• **TASK**
Reproduce the Saved data entries from the beginning up to and including the line that contains "pyautogui.click(x=106, y=201)", and rescale the answers. Keep every request as it stands, multiply each coordinate in the answers by 0.75, and round to whole numbers with halves rounded up. Omit the pictures.

Saved data entries

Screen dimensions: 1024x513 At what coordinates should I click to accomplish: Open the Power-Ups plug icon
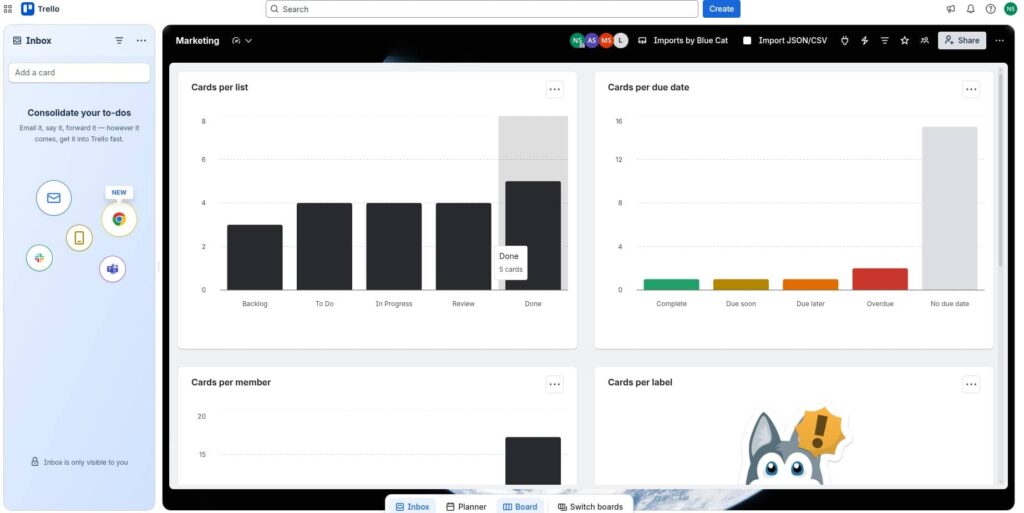tap(844, 40)
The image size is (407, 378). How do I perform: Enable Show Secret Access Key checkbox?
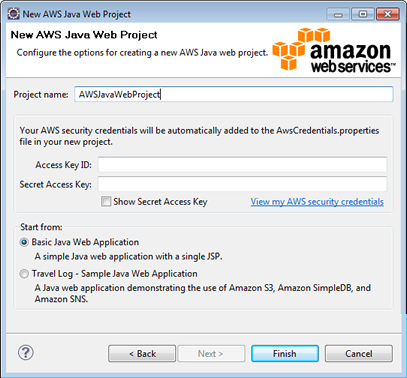pyautogui.click(x=106, y=201)
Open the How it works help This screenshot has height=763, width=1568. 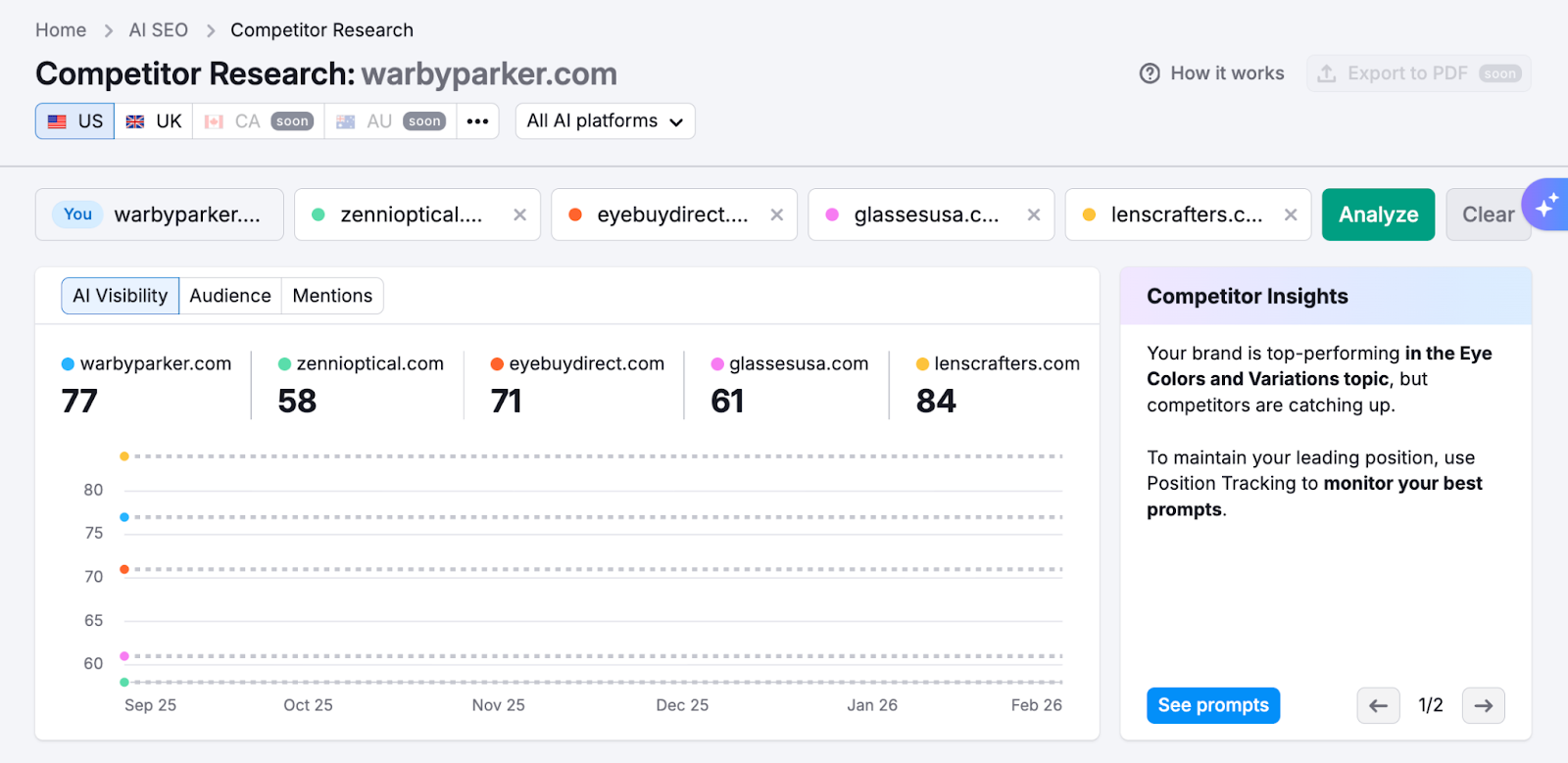click(x=1212, y=73)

• **WORKED ANSWER**
Screen dimensions: 1024x513 At what coordinates should I click to accomplish: Open the Power-Ups plug icon
tap(633, 30)
The image size is (407, 378). How do I perform: Enable Show Secret Access Key checkbox?
pyautogui.click(x=80, y=151)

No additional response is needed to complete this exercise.